→ Exercise: Although the records include pictures, print only the rest, exactly as written.

→ Input data:

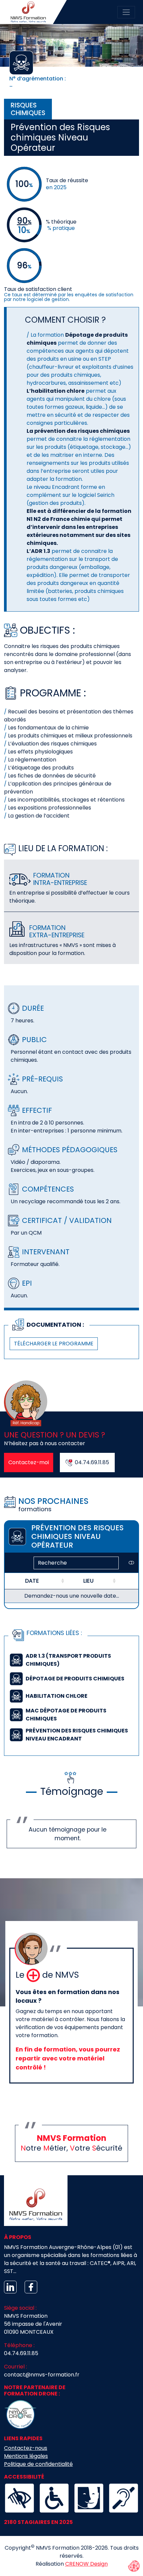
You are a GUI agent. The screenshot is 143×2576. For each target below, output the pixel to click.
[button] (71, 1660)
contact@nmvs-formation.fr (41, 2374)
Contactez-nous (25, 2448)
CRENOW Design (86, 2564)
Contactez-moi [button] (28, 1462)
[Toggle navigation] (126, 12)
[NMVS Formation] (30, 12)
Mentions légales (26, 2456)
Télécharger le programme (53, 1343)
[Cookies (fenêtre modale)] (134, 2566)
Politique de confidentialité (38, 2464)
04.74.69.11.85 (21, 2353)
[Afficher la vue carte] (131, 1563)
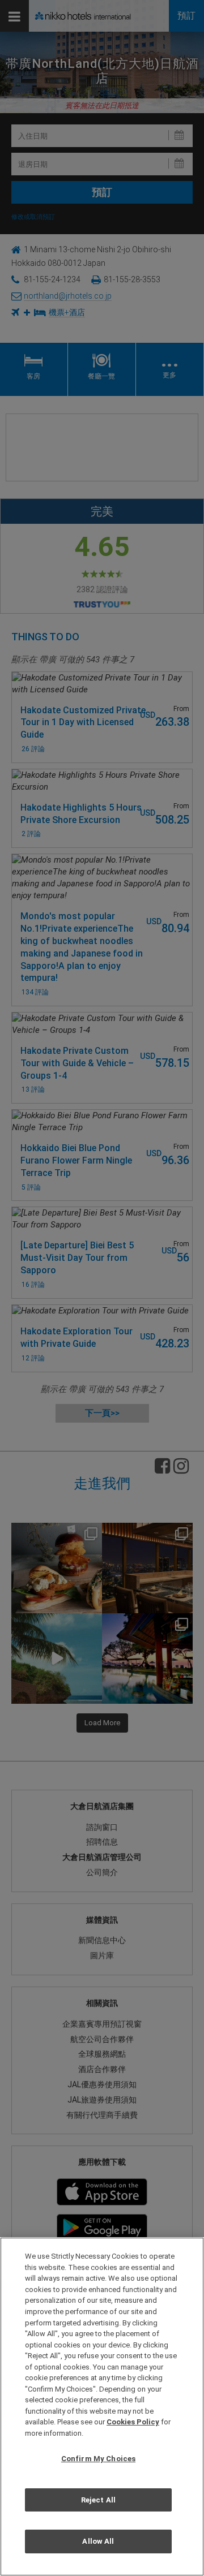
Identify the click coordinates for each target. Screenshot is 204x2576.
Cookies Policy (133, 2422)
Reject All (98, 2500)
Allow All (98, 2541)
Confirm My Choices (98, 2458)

→ Response below:
You are a GUI agent. The screenshot is 143×2576. For each target below, output the pixel to click.
[button] (71, 1660)
contact@nmvs-formation.fr (41, 2374)
Contactez-nous (25, 2448)
CRENOW Design (86, 2564)
Contactez-moi [button] (28, 1462)
[Toggle navigation] (126, 12)
[NMVS Formation] (30, 12)
Mentions légales (26, 2456)
Télécharger le programme (53, 1343)
[Cookies (fenêtre modale)] (134, 2566)
Politique de confidentialité (38, 2464)
04.74.69.11.85 (21, 2353)
[Afficher la vue carte] (131, 1563)
Identify the click coordinates for each target. Screenshot is 204x2576.
Cookies Policy (133, 2422)
Reject All (98, 2500)
Allow All (98, 2541)
Confirm My Choices (98, 2458)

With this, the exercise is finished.